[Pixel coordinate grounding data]
+ + + + +

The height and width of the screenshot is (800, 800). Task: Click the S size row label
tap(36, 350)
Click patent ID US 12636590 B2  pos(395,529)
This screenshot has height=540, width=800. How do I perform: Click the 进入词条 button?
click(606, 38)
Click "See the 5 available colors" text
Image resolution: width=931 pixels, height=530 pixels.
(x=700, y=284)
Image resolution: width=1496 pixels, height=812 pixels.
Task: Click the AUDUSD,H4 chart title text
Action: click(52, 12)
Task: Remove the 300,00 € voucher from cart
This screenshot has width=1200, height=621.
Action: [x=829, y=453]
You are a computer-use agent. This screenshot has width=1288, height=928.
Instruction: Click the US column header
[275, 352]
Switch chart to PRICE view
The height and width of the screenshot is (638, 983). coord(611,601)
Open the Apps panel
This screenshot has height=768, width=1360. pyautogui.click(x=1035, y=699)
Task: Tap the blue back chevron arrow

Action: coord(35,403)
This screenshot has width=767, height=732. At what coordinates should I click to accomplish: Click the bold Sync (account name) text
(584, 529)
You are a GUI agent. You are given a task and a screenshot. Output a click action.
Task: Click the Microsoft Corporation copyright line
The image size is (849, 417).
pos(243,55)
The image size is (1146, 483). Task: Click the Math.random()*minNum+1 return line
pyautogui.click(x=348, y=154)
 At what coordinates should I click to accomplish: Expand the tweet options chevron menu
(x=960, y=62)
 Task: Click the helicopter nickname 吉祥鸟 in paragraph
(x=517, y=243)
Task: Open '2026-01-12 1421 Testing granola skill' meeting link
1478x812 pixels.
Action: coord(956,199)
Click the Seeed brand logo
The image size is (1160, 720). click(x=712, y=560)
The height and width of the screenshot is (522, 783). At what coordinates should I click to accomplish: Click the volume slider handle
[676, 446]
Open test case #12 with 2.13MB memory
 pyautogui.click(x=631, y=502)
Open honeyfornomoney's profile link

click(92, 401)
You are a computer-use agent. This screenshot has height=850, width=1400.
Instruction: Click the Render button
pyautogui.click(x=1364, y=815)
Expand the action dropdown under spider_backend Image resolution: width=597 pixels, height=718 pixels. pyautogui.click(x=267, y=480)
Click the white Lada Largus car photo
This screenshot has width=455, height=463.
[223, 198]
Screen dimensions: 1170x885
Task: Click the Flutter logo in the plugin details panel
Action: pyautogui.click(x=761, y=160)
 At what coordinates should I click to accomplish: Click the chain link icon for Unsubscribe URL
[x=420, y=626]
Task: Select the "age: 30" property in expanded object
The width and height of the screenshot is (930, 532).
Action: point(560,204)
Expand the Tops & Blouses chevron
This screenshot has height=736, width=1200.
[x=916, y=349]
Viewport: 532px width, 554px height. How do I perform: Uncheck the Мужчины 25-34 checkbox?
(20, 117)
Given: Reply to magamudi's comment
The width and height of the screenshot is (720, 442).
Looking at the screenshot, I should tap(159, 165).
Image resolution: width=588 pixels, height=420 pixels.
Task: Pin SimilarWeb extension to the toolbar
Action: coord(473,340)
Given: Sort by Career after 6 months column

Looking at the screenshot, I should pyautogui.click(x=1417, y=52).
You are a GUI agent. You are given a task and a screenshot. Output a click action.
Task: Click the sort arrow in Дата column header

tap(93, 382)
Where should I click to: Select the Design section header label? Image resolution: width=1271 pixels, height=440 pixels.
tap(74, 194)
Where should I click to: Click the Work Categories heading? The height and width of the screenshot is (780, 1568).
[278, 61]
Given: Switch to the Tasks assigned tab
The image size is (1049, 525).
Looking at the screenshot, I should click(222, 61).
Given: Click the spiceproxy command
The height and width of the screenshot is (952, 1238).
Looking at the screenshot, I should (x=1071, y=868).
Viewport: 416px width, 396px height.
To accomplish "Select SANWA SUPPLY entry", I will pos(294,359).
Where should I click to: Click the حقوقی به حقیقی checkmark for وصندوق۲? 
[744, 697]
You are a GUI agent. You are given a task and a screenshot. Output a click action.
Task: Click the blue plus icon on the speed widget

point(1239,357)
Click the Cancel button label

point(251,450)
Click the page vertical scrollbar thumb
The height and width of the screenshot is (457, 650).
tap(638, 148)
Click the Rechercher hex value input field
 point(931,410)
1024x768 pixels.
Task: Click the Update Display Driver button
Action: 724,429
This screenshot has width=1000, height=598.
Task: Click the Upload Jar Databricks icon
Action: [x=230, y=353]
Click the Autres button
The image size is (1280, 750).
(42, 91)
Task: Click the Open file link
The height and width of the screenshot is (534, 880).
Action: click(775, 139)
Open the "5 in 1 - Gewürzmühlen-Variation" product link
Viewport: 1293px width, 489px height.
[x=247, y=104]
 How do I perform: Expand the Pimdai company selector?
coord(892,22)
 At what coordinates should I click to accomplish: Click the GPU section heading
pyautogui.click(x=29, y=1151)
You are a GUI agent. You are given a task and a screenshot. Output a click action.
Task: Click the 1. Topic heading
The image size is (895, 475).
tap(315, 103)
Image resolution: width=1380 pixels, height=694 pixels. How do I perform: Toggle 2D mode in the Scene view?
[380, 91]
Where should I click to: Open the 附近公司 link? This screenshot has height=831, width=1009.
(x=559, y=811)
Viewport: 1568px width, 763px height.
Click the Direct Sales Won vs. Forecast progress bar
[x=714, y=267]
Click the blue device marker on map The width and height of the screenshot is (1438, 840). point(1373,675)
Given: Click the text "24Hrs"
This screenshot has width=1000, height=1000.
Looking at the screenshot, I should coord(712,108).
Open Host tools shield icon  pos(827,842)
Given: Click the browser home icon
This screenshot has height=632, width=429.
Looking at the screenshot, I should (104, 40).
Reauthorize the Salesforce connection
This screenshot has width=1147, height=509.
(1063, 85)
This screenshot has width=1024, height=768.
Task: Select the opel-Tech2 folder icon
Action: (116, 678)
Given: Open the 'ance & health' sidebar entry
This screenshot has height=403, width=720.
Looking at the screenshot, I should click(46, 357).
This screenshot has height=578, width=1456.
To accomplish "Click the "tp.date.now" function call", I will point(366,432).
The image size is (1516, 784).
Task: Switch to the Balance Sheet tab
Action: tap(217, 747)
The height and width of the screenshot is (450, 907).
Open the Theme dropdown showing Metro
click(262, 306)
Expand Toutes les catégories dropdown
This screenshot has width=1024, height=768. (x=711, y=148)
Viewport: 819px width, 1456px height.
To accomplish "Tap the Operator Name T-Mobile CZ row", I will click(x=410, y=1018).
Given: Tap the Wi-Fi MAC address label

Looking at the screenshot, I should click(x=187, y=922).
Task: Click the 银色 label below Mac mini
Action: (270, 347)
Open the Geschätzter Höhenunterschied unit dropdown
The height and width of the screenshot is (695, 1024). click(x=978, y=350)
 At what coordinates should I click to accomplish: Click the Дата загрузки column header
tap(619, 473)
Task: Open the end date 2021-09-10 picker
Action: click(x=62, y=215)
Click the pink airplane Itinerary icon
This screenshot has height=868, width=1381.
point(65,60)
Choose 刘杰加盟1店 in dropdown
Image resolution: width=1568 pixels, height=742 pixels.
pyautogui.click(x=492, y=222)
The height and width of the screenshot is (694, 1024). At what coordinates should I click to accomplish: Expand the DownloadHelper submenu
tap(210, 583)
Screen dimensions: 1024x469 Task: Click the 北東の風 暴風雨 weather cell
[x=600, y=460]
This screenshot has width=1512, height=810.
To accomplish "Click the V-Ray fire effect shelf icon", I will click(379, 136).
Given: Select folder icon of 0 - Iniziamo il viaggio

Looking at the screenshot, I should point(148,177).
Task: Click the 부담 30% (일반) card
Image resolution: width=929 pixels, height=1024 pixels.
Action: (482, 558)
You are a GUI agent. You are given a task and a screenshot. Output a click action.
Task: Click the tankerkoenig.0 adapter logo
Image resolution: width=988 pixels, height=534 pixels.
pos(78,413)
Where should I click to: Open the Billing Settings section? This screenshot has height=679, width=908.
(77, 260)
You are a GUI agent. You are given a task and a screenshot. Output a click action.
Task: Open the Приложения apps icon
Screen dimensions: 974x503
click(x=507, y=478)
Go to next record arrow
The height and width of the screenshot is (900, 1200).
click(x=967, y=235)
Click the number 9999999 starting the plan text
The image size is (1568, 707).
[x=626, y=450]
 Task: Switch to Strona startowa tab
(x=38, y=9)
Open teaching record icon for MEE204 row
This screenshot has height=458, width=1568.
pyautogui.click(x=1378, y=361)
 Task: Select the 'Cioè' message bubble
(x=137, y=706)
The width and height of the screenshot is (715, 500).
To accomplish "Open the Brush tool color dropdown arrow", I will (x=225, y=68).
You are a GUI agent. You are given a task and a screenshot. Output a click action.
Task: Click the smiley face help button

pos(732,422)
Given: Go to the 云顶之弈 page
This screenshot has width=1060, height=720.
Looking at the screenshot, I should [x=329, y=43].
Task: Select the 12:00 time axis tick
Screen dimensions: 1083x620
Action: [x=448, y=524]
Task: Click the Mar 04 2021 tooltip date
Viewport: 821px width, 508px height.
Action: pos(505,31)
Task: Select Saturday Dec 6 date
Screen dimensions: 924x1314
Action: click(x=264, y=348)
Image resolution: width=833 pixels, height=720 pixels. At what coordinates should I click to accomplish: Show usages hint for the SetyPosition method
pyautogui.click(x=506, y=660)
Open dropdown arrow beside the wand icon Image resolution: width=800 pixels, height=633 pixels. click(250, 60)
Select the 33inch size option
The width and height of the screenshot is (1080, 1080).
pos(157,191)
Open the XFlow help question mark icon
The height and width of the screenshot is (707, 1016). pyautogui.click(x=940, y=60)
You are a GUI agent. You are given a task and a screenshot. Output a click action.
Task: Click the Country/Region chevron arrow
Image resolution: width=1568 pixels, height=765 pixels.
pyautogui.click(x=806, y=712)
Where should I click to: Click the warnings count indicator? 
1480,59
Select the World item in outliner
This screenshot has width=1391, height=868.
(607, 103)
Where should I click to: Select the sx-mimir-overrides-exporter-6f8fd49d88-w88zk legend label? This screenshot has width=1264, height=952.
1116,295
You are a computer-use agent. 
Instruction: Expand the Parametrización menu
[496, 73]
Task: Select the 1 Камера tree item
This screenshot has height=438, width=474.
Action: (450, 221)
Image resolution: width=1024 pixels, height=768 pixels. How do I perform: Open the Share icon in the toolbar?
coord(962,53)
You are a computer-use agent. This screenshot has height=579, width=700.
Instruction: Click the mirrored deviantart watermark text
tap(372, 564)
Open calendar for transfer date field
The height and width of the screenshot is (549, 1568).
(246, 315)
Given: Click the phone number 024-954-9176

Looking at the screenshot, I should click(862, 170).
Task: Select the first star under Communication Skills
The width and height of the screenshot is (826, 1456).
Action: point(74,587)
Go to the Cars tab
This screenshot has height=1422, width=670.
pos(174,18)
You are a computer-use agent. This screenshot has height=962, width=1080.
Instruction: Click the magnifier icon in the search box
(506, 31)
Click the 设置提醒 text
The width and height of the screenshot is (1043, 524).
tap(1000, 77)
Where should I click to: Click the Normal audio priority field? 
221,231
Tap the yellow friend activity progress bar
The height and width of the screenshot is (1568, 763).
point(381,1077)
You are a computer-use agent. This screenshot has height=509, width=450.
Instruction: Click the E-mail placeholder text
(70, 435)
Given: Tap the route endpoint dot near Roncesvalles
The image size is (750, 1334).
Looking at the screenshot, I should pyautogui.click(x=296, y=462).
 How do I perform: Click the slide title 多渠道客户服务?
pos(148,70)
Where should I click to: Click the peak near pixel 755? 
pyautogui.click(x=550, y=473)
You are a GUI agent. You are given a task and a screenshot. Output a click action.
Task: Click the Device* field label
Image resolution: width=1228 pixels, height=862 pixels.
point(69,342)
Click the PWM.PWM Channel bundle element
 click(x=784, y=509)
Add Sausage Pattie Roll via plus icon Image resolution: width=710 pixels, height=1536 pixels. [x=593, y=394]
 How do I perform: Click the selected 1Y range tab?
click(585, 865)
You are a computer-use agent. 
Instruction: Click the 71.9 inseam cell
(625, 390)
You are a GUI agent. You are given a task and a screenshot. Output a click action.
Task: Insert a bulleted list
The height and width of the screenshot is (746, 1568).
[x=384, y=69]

+ + + + +

▶ [ACTIVITY]: Look for the string "item" in the entries above. Copy every line that has it.

▶ [TASK RESULT]:
Select the World item in outliner
Task: Select the 1 Камера tree item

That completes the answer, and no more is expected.